Personal information
- Full name: Kevin Thomas
- Date of birth: 25 April 1975 (age 50)
- Place of birth: Edinburgh, Scotland
- Height: 5 ft 11 in (1.80 m)
- Position: Striker

Youth career
- 1991–1992: Links United

Senior career*
- Years: Team / Apps / (Gls)
- 1992–1998: Heart of Midlothian / 51 / (7)
- 1998: → Stirling Albion (loan) / 6 / (0)
- → TPV Tampere (loan)
- 1998–1999: Greenock Morton / 25 / (12)
- 1999–2001: St Johnstone / 12 / (2)
- 2001–2002: Berwick Rangers / 4 / (1)
- 2002: Montrose / 2 / (0)
- Bo'ness United

International career
- 1993–1996: Scotland U21 / 9 / (3)

= Kevin Thomas (footballer, born 1975) =

Scottish footballer

Kevin Thomas (born 25 April 1975) is a Scottish former professional footballer.

==Career==

=== Early career ===

Thomas began his career with Heart of Midlothian, and represented the Scotland national under-21 football team. He failed to build on an exciting early breakthrough to the Hearts first team. He had initially been seen as the new John Robertson as one of the most exciting young strikers to break through for many years. He represented Scotland at Under 21 level on many occasions. His early promise was cut short by an horrific injury which kept him out for the best part of two years – an injury which he never fully recovered from. Eventually, he was loaned to Stirling Albion in 1998 and then sold to Greenock Morton later that year.
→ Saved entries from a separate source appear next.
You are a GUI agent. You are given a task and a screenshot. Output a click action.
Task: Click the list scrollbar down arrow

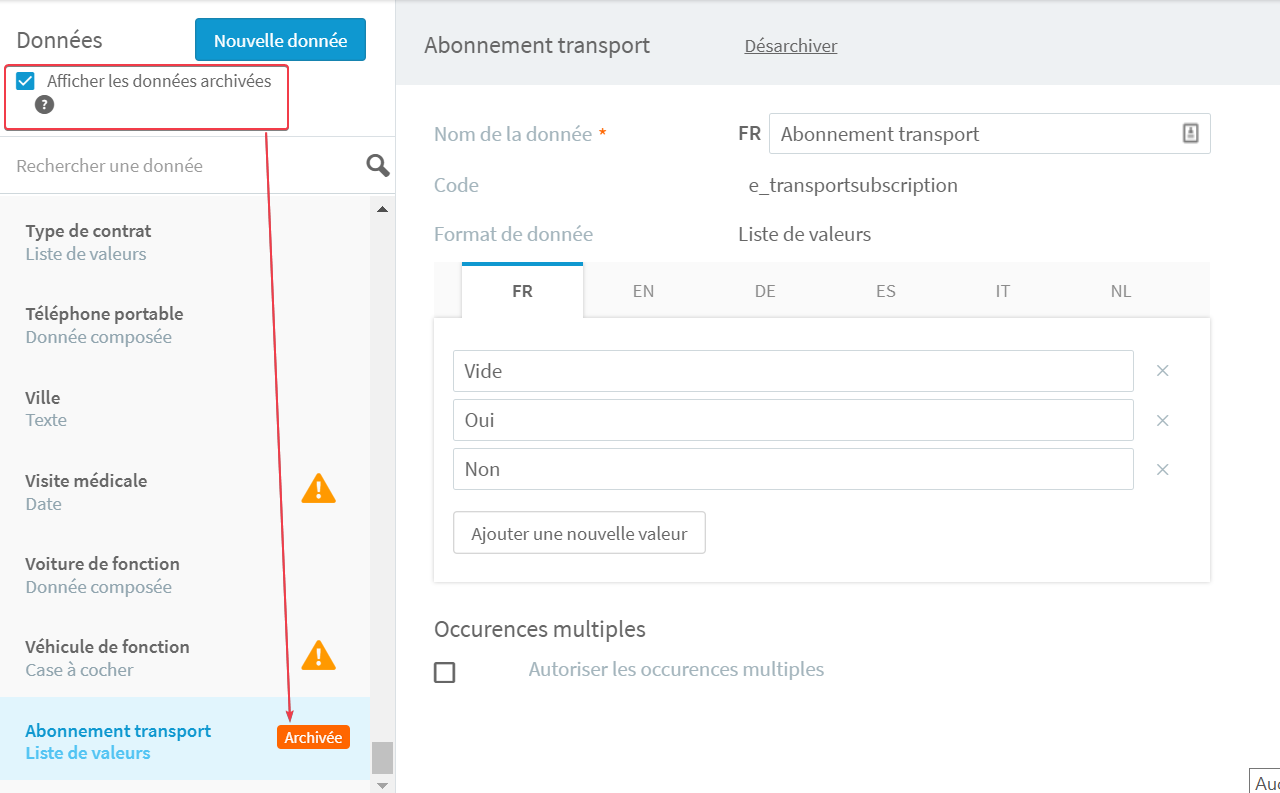(382, 785)
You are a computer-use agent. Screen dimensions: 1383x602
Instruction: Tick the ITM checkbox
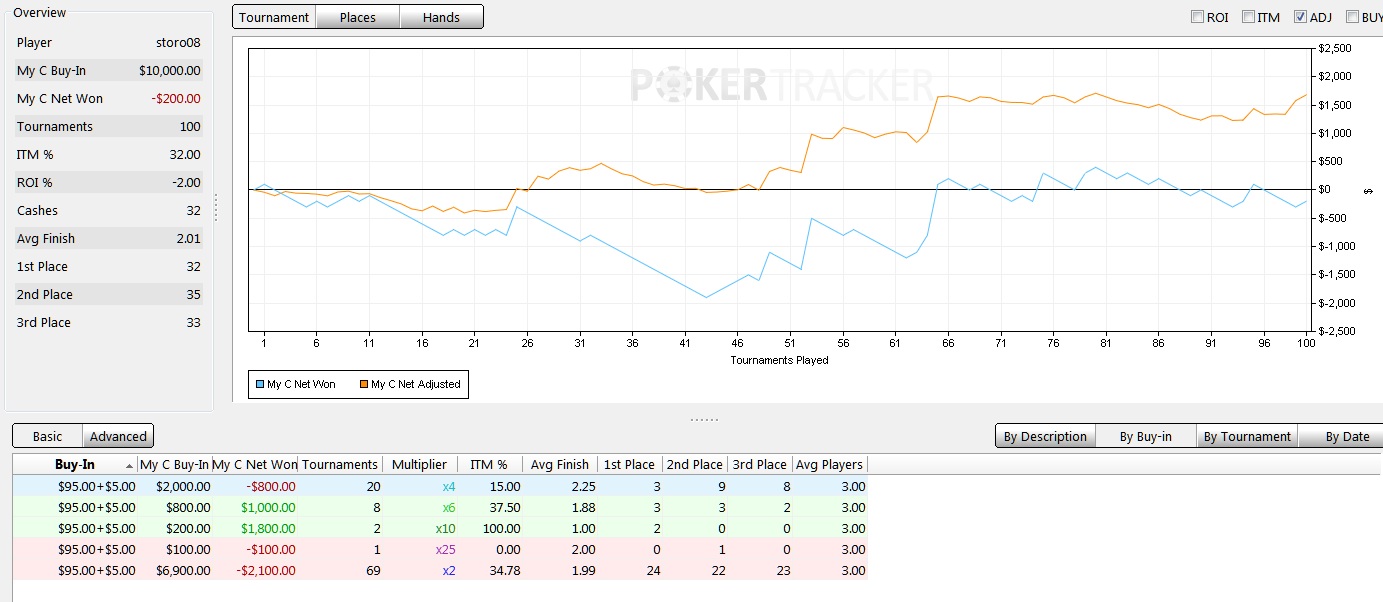[1248, 17]
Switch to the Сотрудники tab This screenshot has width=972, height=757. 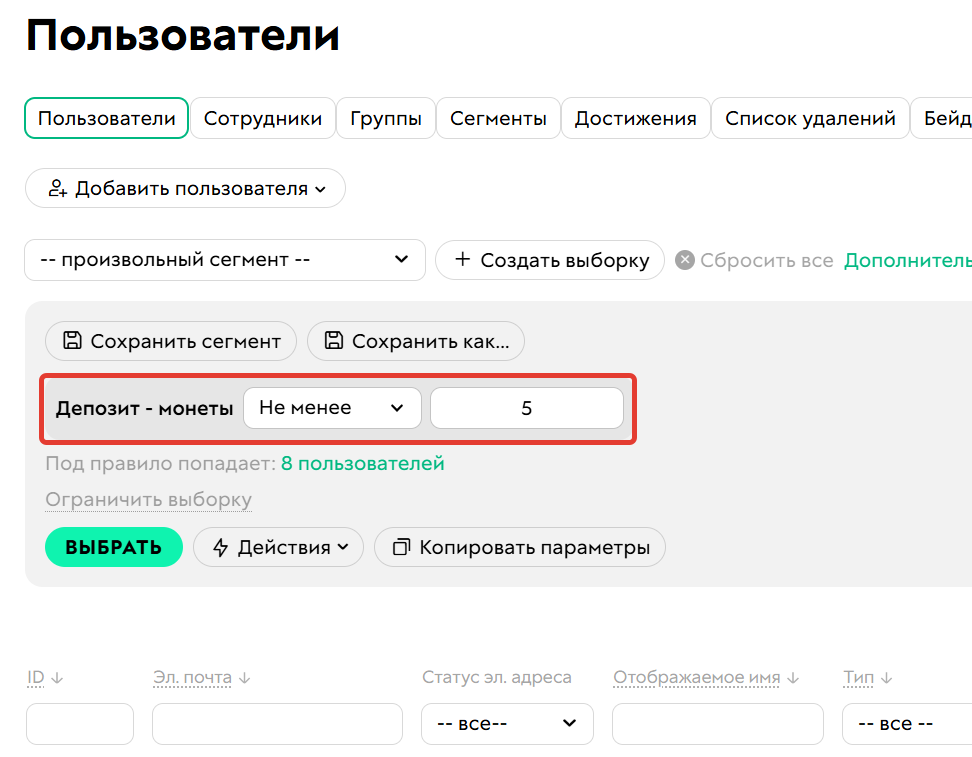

Thomas found some form at Morton, scoring 12 goals in 25 league games. Sandy Clark, Thomas' former manager at Hearts, signed Thomas for St Johnstone in August 1999 for a fee of £150,000.

===Later career===
Thomas had suffered a cruciate ligament injury in October 2000, which meant that he had to undergo an operation to repair the ligament. He was expected to be unavailable for the rest of the 2000–01 season. However, following a cocaine arrest in December 2000, Thomas was sacked by St Johnstone, along with team-mate George O'Boyle.

After recovering from a knee injury, Thomas signed short term deals with lower league clubs Montrose and Berwick Rangers during the 2001–02 season. After leaving Berwick, he played for Edinburgh Athletic in the East of Scotland Football League and worked for an hotel booking agency run by his mother.